Basics of the New Employee Onboarding Process Every First-Time Manager Should Consider
Imagine you are going on a trip. You arrive at the airport, but there are no signposts and no one to ask. The place might be full of opportunity, but it leaves you clueless and confused.
This is, to me, like a new employee onboarding process that is either poorly designed or non-existent. What do you think this leaves your new starter feeling like?
According to studies, only 12% of new starters are satisfied with their new company onboarding. That leaves a lot to be desired. The worst thing I have personally seen was a manager unaware that his new employee was starting that day and had no equipment or induction. So much about first impressions.
There might be the impression that the new employee onboarding process is the sole responsibility of HR. I'm afraid I must disagree with that. HR will take care of contracts and company processes. That's it.
My desire as a manager is to get my new employee productive as soon as possible. Leaving them clueless and unprepared doesn't do that.
Here are my new employee onboarding process considerations to help you on your journey as a first-time manager.
New Employee Onboarding Process: A Timeline
Before the new starter’s first day
Here is the kicker, good onboarding of new employees starts with a clear job description in the hiring process. Yes, it is a separate process but imagine your new starter arrives on their first day and their expectations of responsibilities are not met. I have seen that happen, which is profoundly demotivating and confusing.
One month before the start date
Get in touch with HR and IT and ask what needs to be arranged by the manager. Equipment, access to facilities, and system access are what you should be thinking about. Also, is there a formal probation process, and what are the submissions necessary for you to do?
Please start thinking about what the new starter should do in their first week, the first month, and during the probation process. Write a plan that will be shared with the new starter. This will be a big help to your new employee to understand what is expected of them.
1-2 weeks before the start date
Follow up at least once between the signed contract and the first day with a personalized email and the offer to clear up open questions in a phone call. It shows that you care.
A week before the start date, I strongly recommend asking the new starter if they received instructions for their first day. I have been in a situation where the HR process changed without notice, and the hiring manager was made responsible for making arrangements for the arrival on the first day. Glad I had checked in with my new starter.

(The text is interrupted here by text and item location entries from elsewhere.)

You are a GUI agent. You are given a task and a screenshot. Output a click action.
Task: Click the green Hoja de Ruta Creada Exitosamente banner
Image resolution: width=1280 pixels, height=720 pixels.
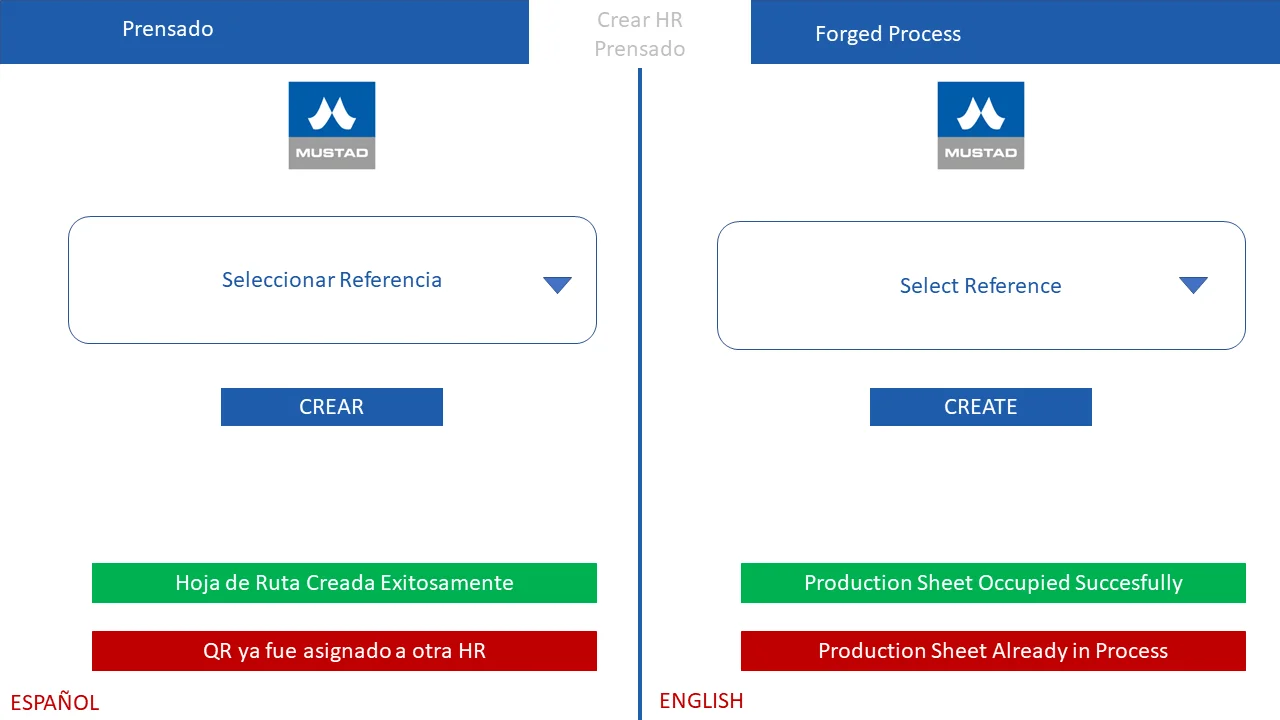pyautogui.click(x=344, y=583)
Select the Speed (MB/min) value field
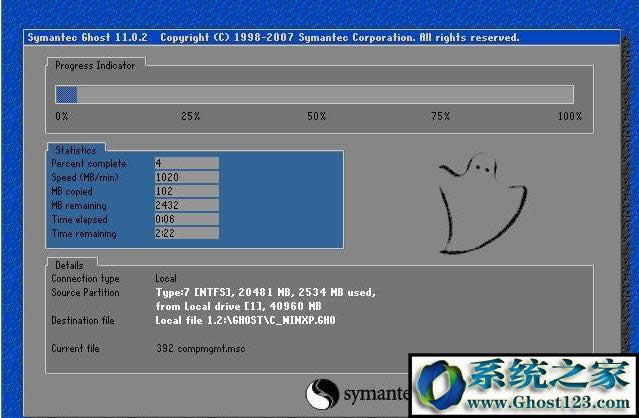 [186, 177]
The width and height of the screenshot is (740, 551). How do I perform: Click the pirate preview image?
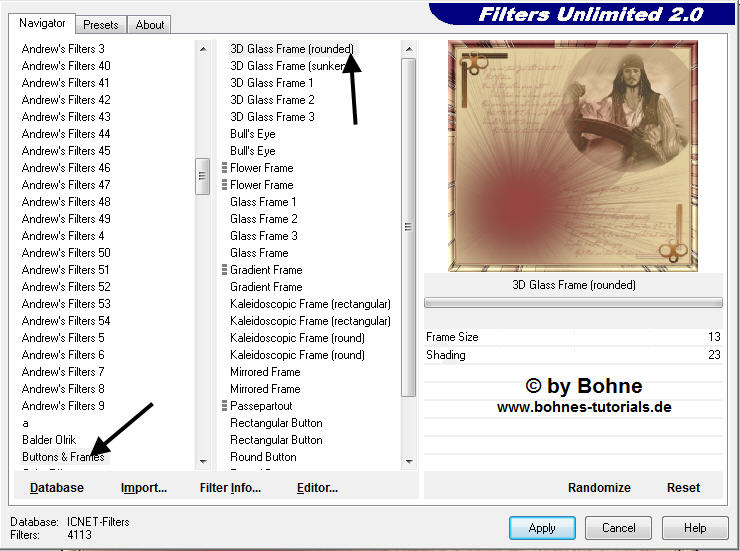tap(572, 155)
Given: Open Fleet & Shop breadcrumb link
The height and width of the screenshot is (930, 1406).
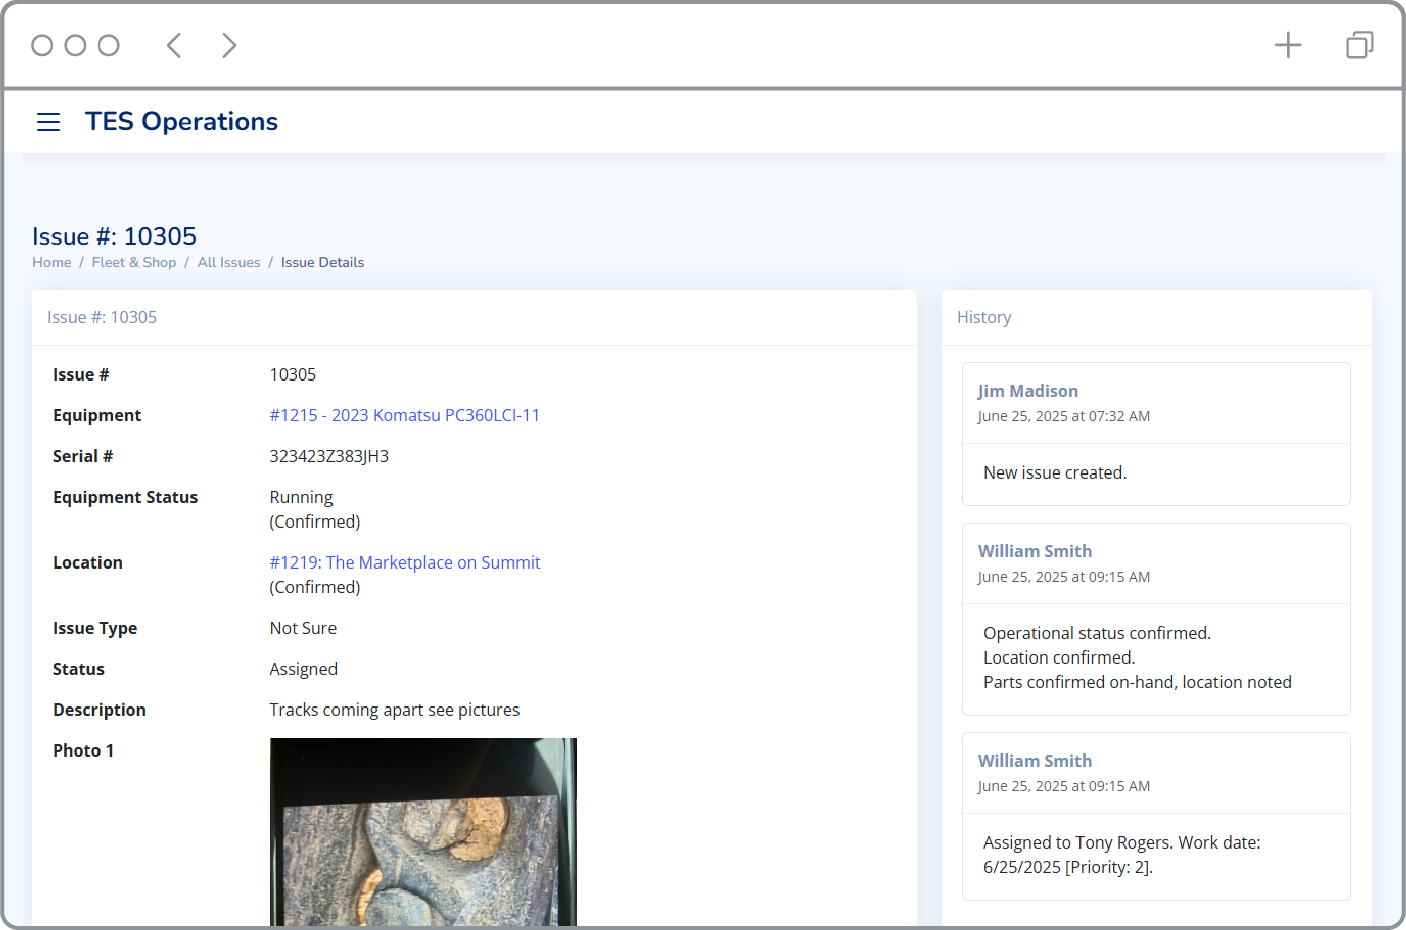Looking at the screenshot, I should pyautogui.click(x=133, y=262).
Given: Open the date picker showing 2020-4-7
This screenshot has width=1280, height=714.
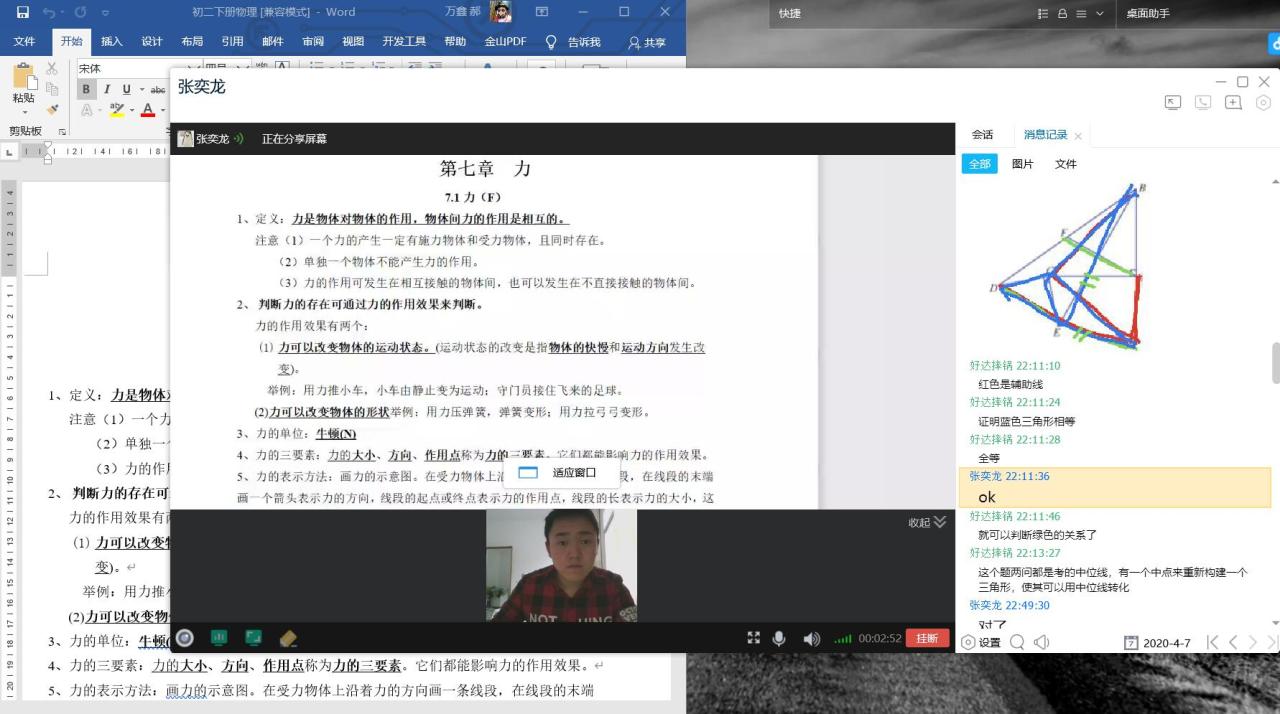Looking at the screenshot, I should 1158,643.
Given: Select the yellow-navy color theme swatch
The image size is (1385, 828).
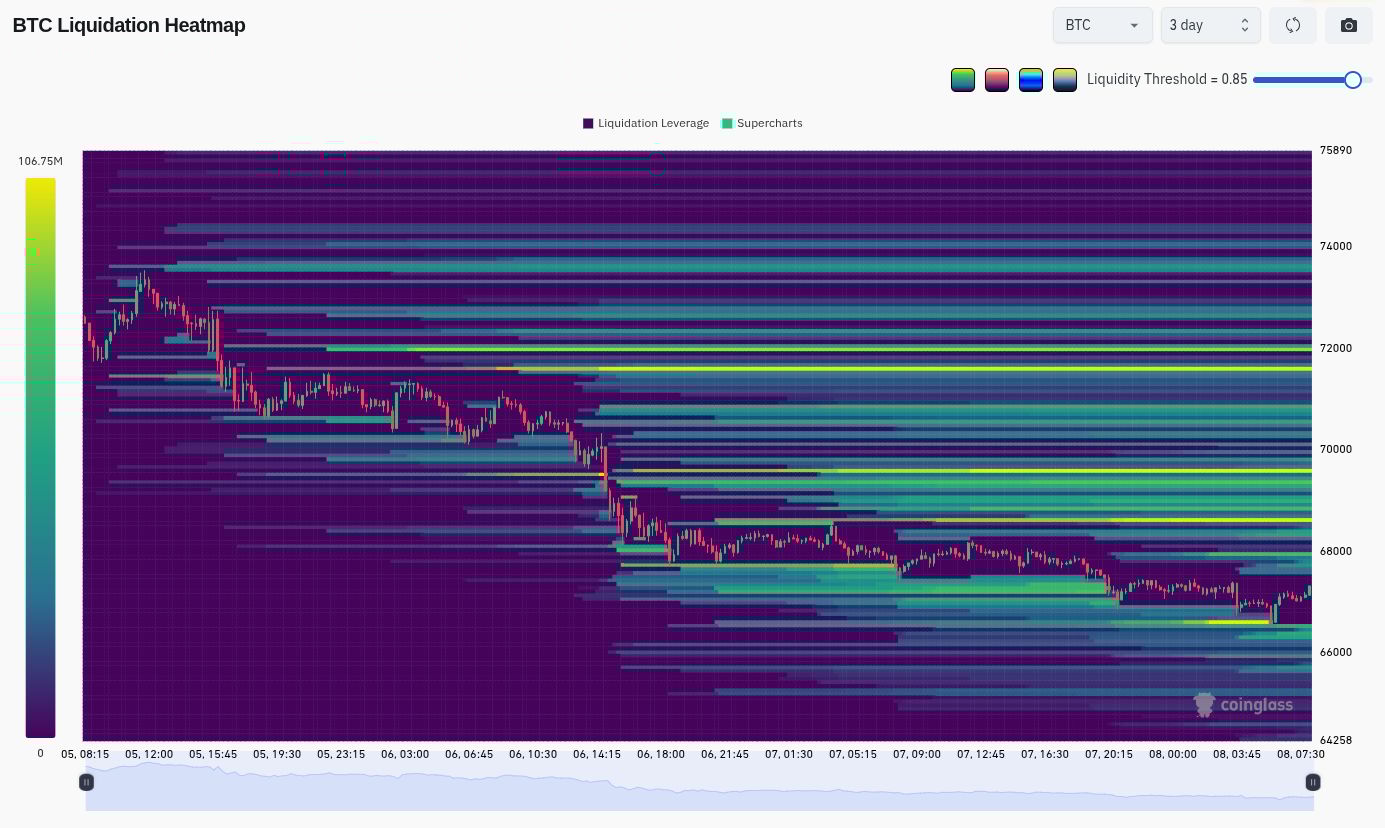Looking at the screenshot, I should click(1064, 80).
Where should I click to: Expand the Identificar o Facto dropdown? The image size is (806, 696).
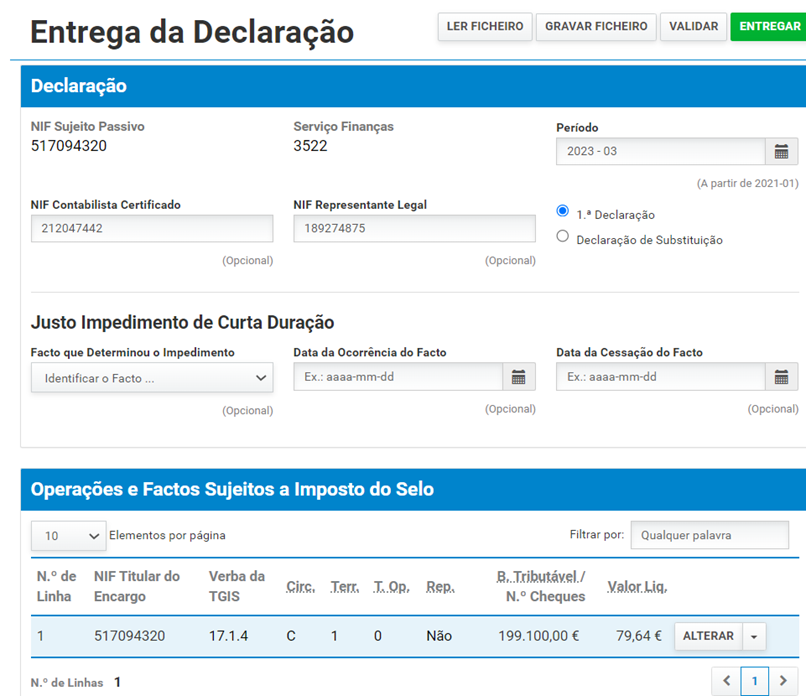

This is my favorite tip. Write a checklist for the probation period with tasks to complete for you as the hiring manager. This should be for essential duties the week before the start date, the first day, the first week, and the first month. You will be surprised how many things need doing, including essential work-related items, up to trivial things like how the canteen works.
On the day
Even if induction is handled by HR, take the time to meet and greet your new hire on arrival.
Arrange lunch with the team, or at least a welcome video call in our new world of working.
Ensure the new starter’s equipment is ready to use and help them with the initial IT setup. Ensure the new starter has access to all critical IT systems, including email!
Take time to talk the new starter through the probation plan and objectives. Share a copy with them. Explain how the probation will be evaluated and how problems will be addressed.
Hand the new starter a list of important contacts and shortcuts to company sites they will use often. It would be even better if you had a team manual.
The first month
Start every day with a 15min check-in. This allows the new starter to ask questions, and you can help them to set objectives and plans for the day.
I strongly suggest you be physically present with the new starter by sitting next to them in their first month. That will allow them to resolve problems immediately, which makes the transition into the new job smoother.
End of probation
Complete the probation and schedule regular 1:1s as with every other team member. Set annual goals in line with the company’s performance review process.